**WORK INSTRUCTIONS:**
In the records below, can you copy the lines from the line with "Task: Open Редактор" to the line with "point(504,644)", swapping "pixels" for "px" and leaving out the pictures?

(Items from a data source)

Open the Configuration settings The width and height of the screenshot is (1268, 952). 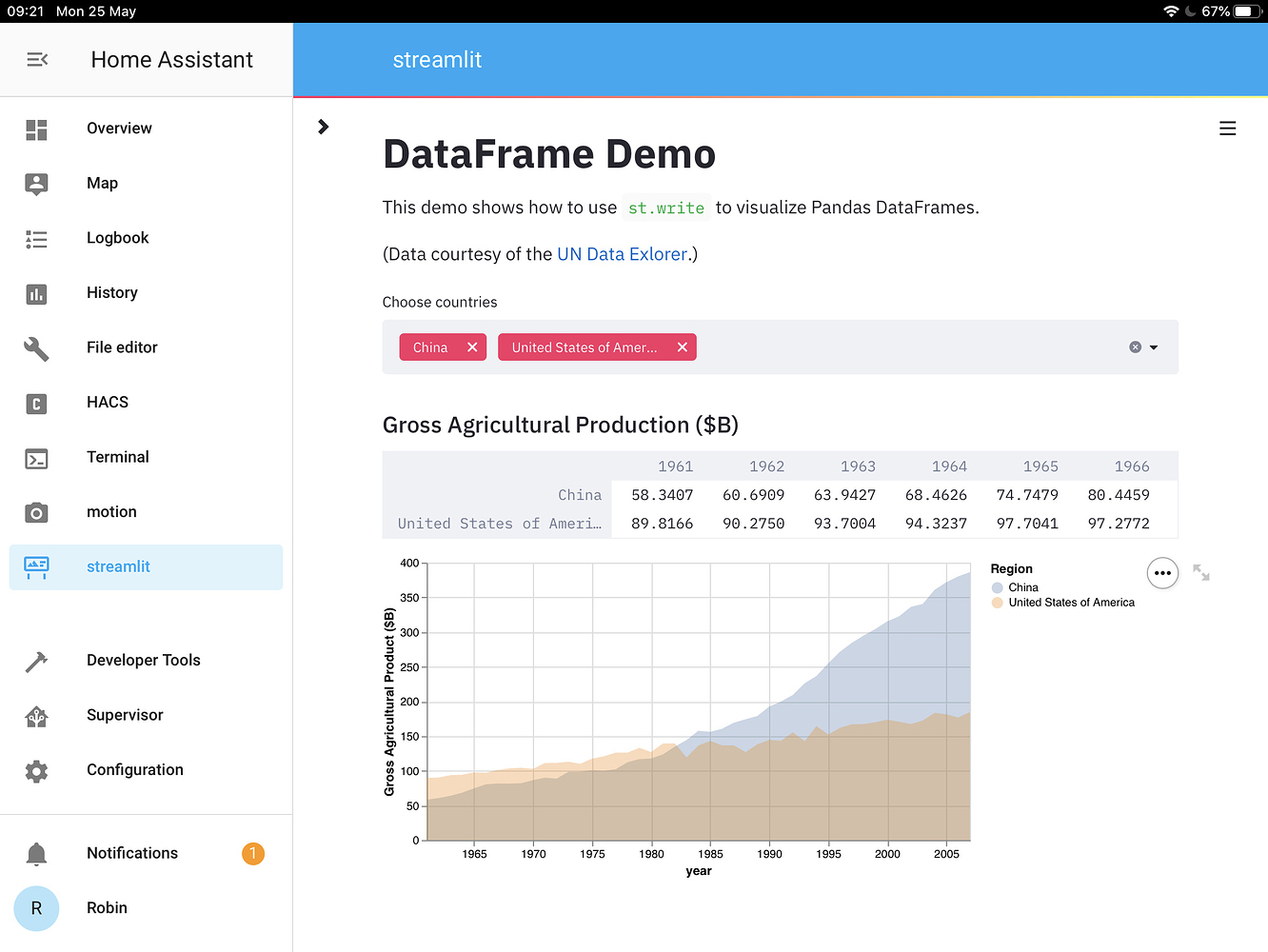[x=134, y=769]
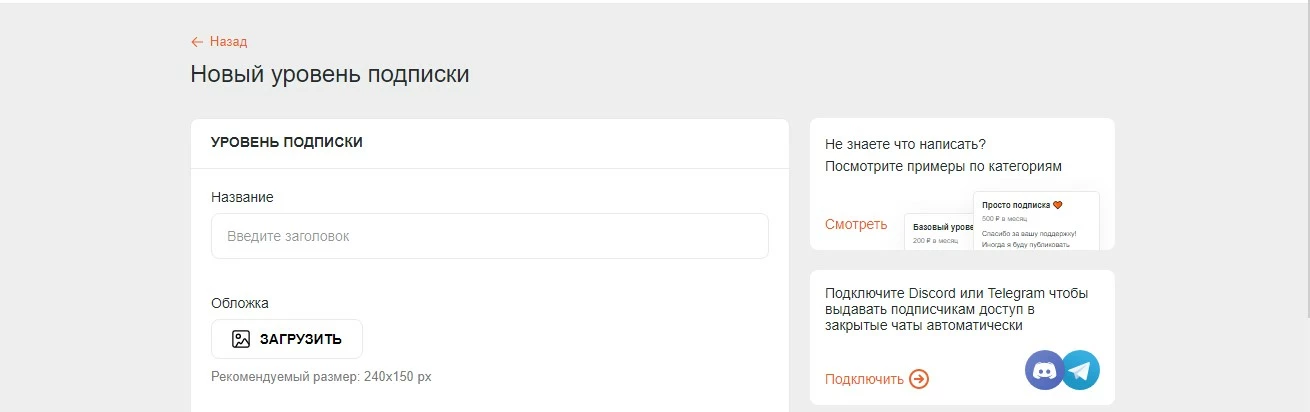
Task: Click the Обложка label above the upload button
Action: 240,303
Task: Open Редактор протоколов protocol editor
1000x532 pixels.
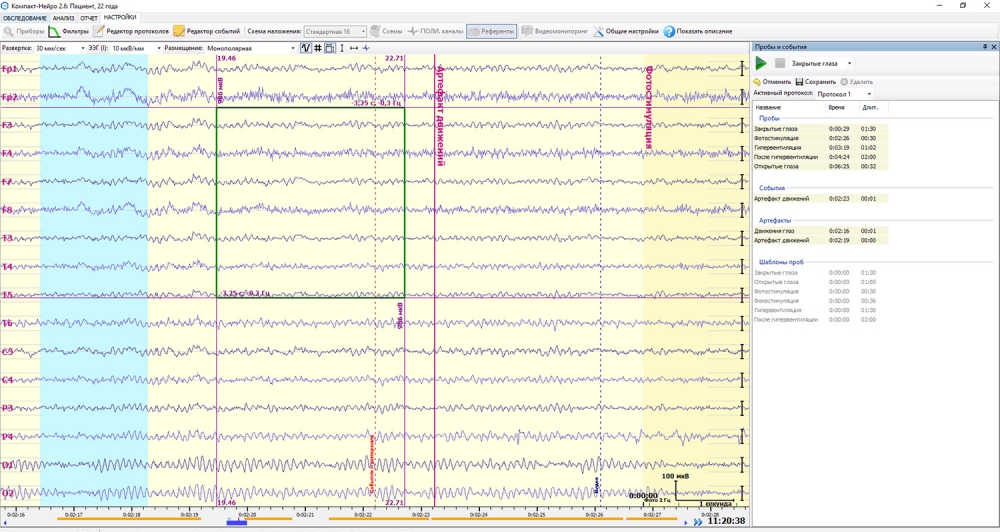Action: [x=131, y=31]
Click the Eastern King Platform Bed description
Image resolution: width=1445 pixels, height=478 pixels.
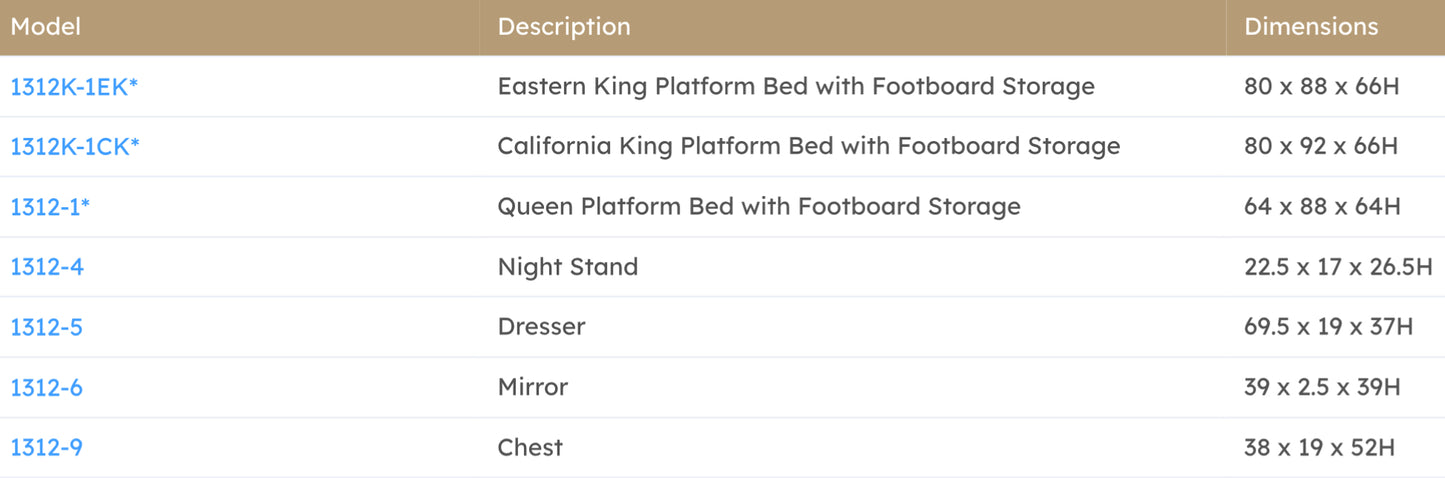(x=796, y=87)
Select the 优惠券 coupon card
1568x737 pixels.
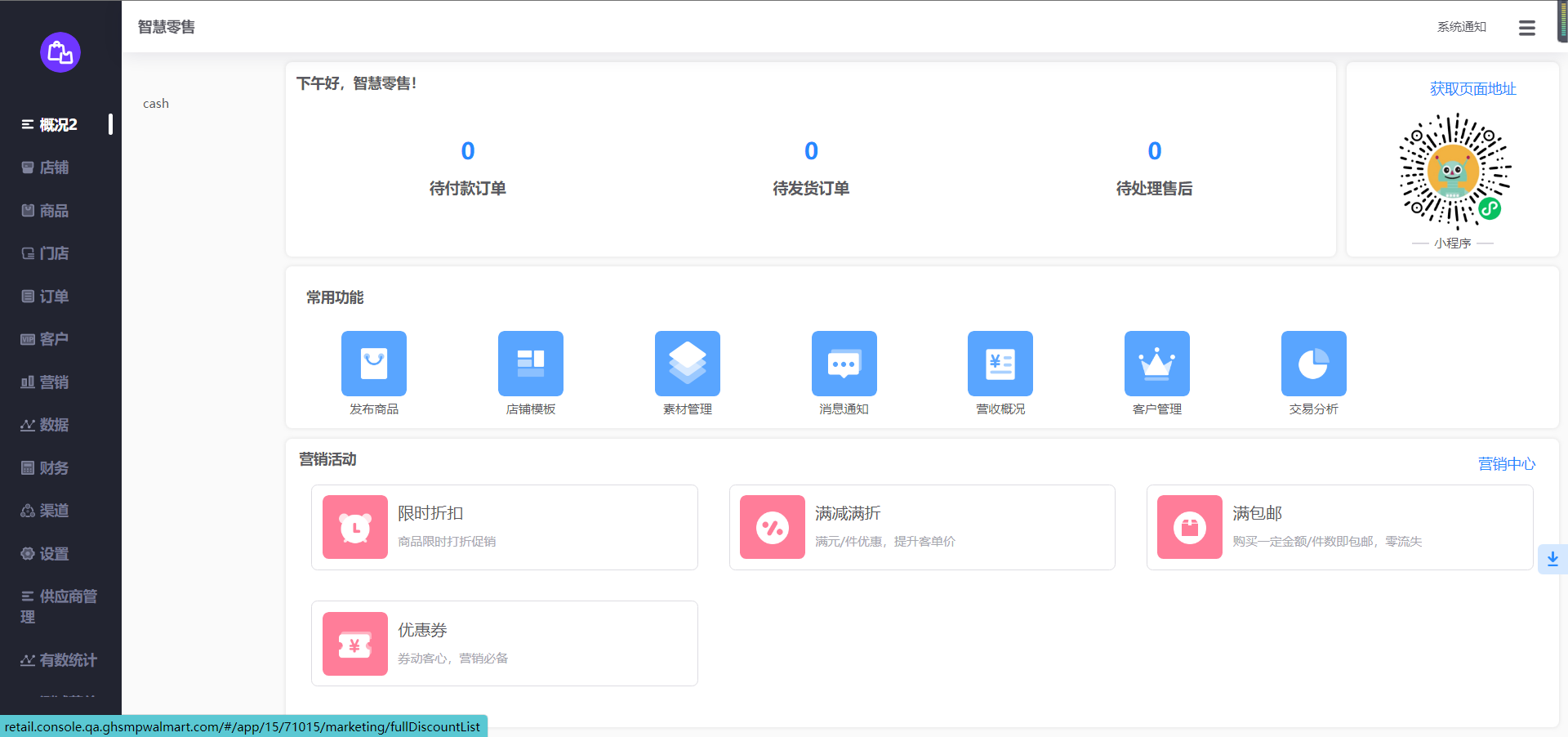point(504,644)
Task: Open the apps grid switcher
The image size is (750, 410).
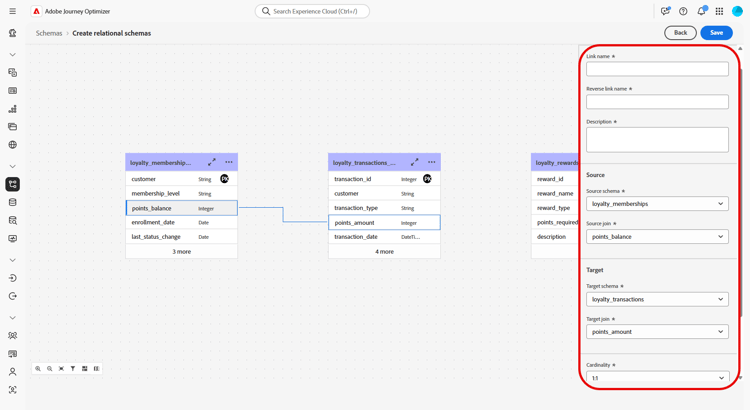Action: 719,11
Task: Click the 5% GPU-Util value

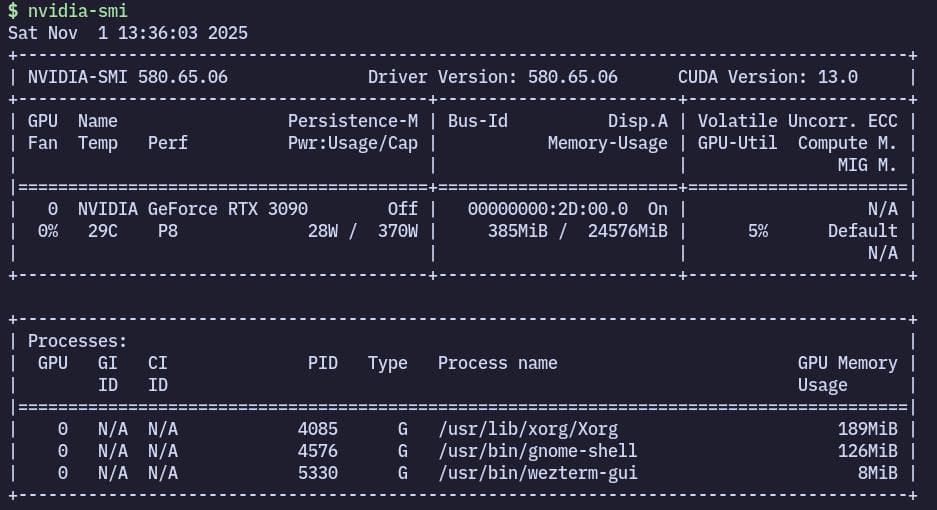Action: pyautogui.click(x=757, y=231)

**WORKED ANSWER:**
Task: Open Редактор протоколов protocol editor
1000x532 px.
Action: [x=131, y=31]
Click the Eastern King Platform Bed description
Image resolution: width=1445 px, height=478 px.
(x=796, y=87)
Select the 优惠券 coupon card
1568x737 px.
point(504,644)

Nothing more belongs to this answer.